We will also be entering an era of personalized medicine. I believe that during the next 10 years, our ability to prognosticate patient risk on the basis of their underlying genome or RNA expression will be markedly enhanced. As a result, instead of being frightened by genetic testing, most patients will elect to undergo genetic screening, and patients will be treated differentially based on their underlying genetic risk profile. It is a very exciting time to be practicing medicine and research in our specialty. The vision of bench-to-bedside translational medicine is being realized at a breakthrough pace. Innovative concepts, the emergence of new devices, and the integration of scientists previously isolated in different fields is leading to more complex and sophisticated implantable devices and will transform the delivery of medical care as we know it today.
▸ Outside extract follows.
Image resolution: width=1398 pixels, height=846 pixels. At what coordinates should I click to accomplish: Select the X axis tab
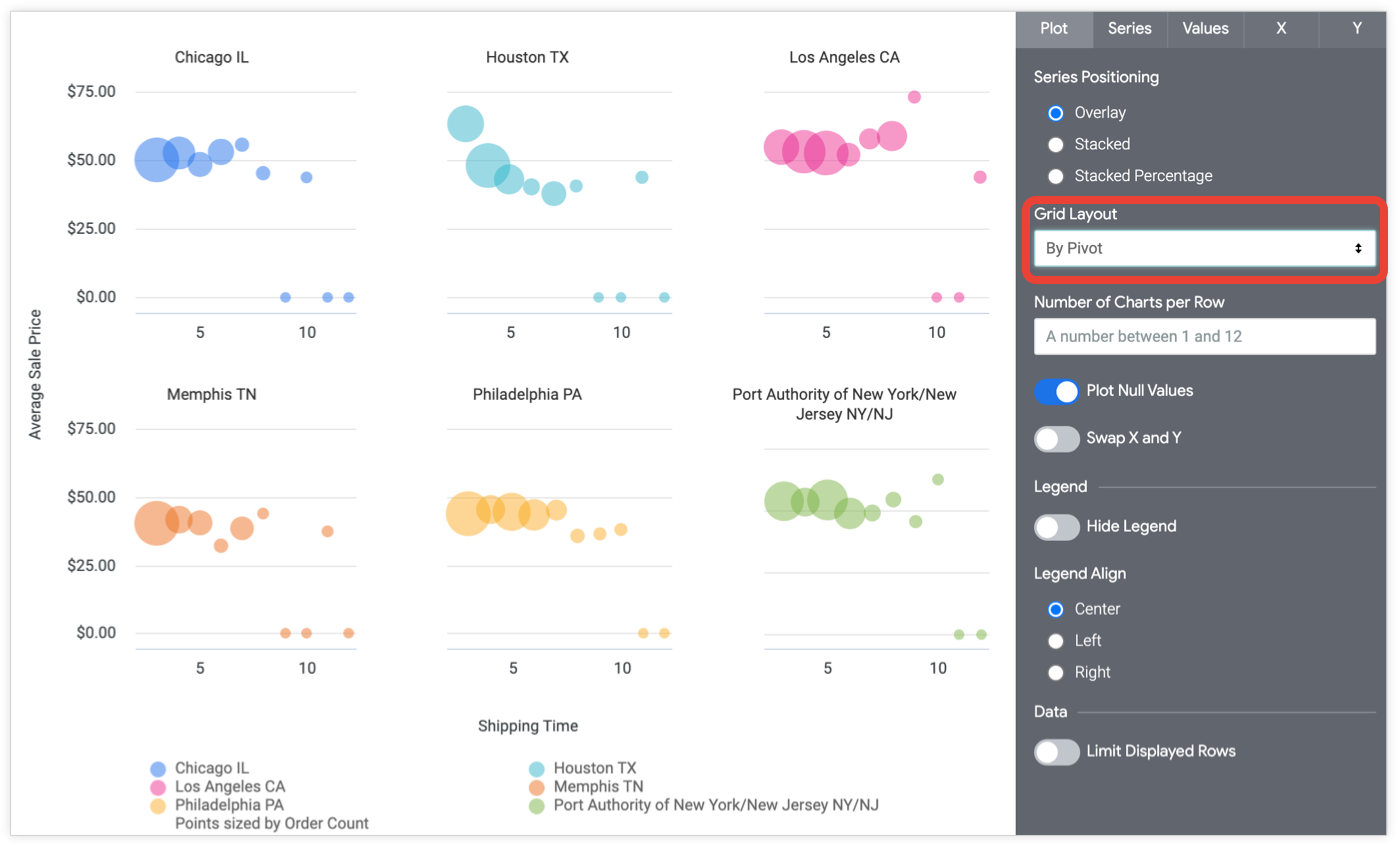click(1281, 28)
What can we expect from TCT 2007?
TCT 2007 will build on the success of past years and attempt to present the state of the art in coronary and endovascular intervention, as well as structural heart disease diagnosis and therapies, as it is practiced today, and how it will be practiced tomorrow. We expect to have the largest attendance in our history, with the most broad-based faculty, impactful late-breaking trials, an unparalleled depth of peer-reviewed abstract presentations with original clinical science presented at the meeting for the first time in the world, and more than 30 live case sites with over 100 live cases presented. There will be new seminars, new ways of approaching patients, and new learning vehicles introduced, all emphasizing an evidence-based medicine approach to patient care decisions. I invite you to attend TCT in October 2007 for what we expect to be a memorable experience that will immediately lead to improved outcomes for your patients.